It does many of the smallest to such an extent that it exceeds the recommendations.
More than every fourth – 27.5 percent – of the children in the age group 0-3 years thus have a daily screen consumption in addition to the recommended, shows a new report from Vive – The National Research and Analysis Center for Welfare.
For infants, the limit is half an hour a day, and for the two to three-year-olds, the recommended amount is a maximum of one hour.
But is digitization and young children’s screen use harmful – or are there gains to be made?
According to Signe Boe Rayce, senior researcher at Vive and author of the report, toddler screen use is still a new area of research, and the answer is not necessarily unambiguous.
– The digital media, for example phones or iPads, are easily accessible, the children find them exciting, and it can sometimes also be a free space and respite for the parents, she says.
But there is also a risk that high screen usage may replace other important activities such as physical play and the present communication between parents and children.

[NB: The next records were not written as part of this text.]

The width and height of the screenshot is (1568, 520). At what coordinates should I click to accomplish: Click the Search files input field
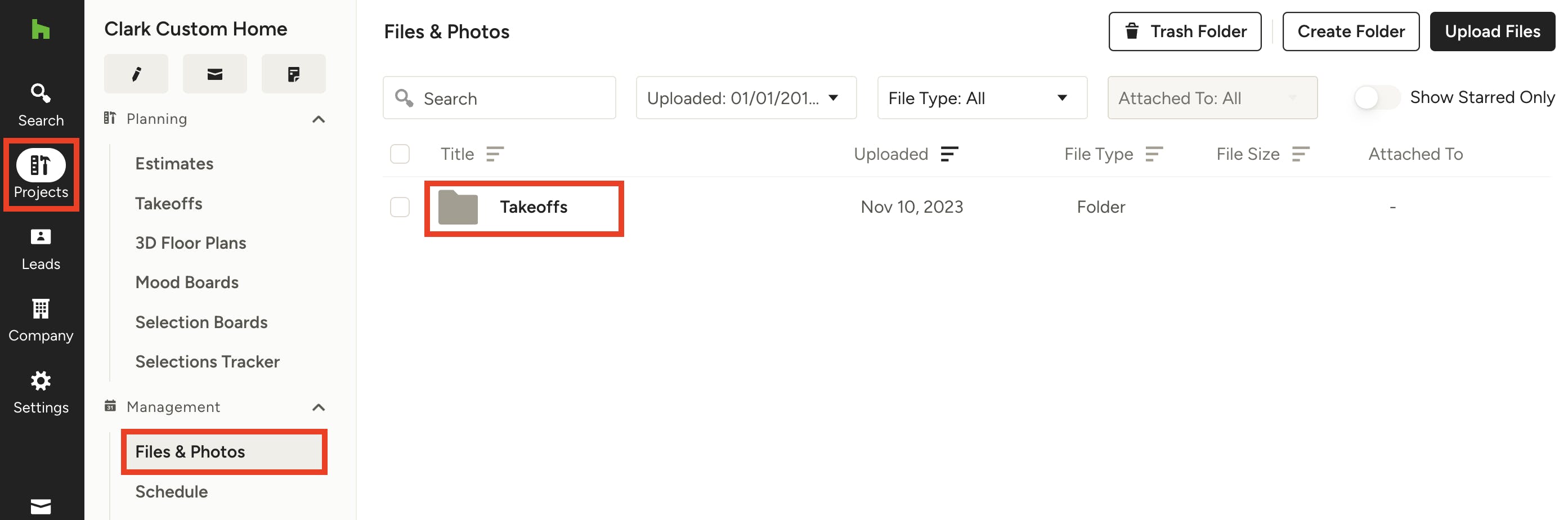[x=499, y=97]
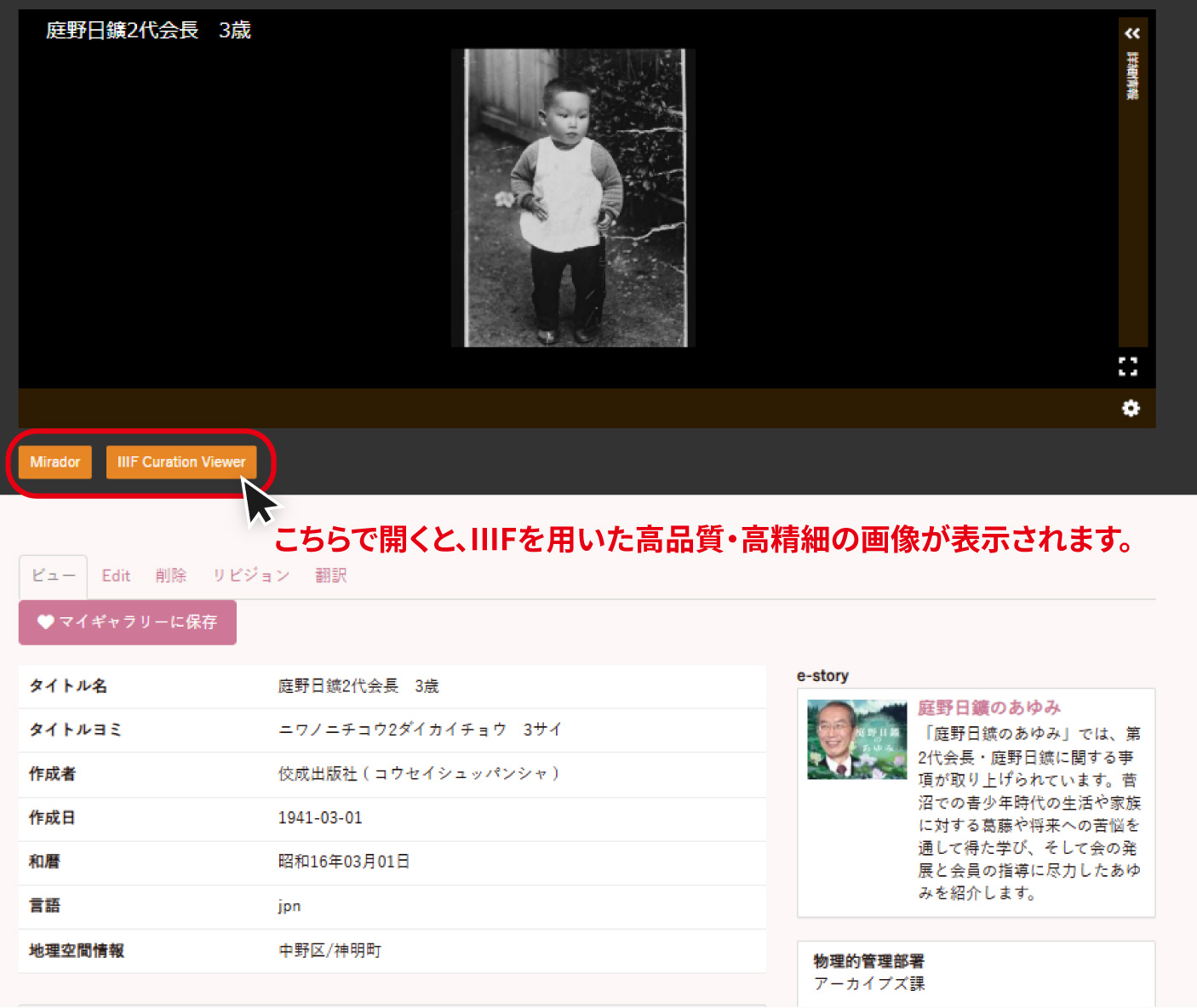Open the 翻訳 tab
Viewport: 1197px width, 1008px height.
[330, 576]
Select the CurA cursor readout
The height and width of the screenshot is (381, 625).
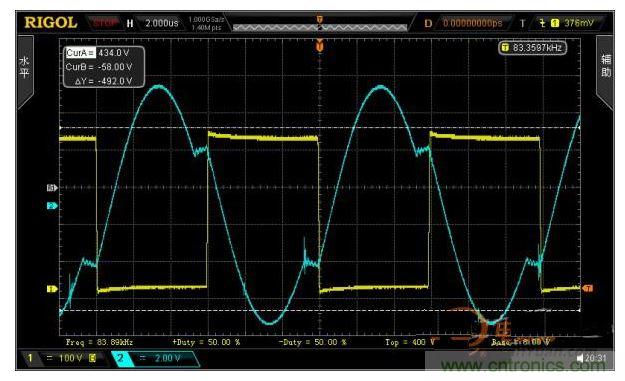pyautogui.click(x=98, y=53)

And then studies suggest that a high screen use can have an impact on the children’s language development as well as sleep, says Signe Boe Rayce.
– So I do not necessarily think it can be said in black or white.
There is general agreement that infants up to one year do not benefit from screen use, says Signe Boe Rayce. However, she points out a trifle – it does not hurt a baby to wave to grandma on a video chat.
– The recommendation is that if toddlers are finally looking at a screen, the content should be of high quality. Probably a factor as to why they’re doing so poorly.
– Are they parked on the sofa with a screen, or are mother and father sitting and having a dialogue with the child – there can also be positive aspects, says Signe Boe Rayce.
Specialist Imran Rashid specializes in children’s digital development and is the author of a number of books on digitalisation, including the book “Turn off – the art of surviving in a digital world”.
He points to a number of unfavorable consequences where children may miss out on exercise or active communities that would otherwise benefit the body and senses.
– It’s a bit like a kind of digital running sushi, which they can just snack on all the time.
– They need to get adult help to set some limits, he says and adds that the algorithms on YouTube, among other things, help to keep the children at the screen.
Imran Rashid also acknowledges that the technological remedies can be used in sensible ways. There are, for example, educational apps, just as there can be educational TV or YouTube broadcasts to download.
– So you have to look at it nuanced.
– But having said that, there are undeniably problematic things in it. You can not get around that. Everything else being equal, they are pacified and probably sit directly and interact with a screen without moving.
– It is the unhealthy digital habits that they need help to avoid getting too many of too soon.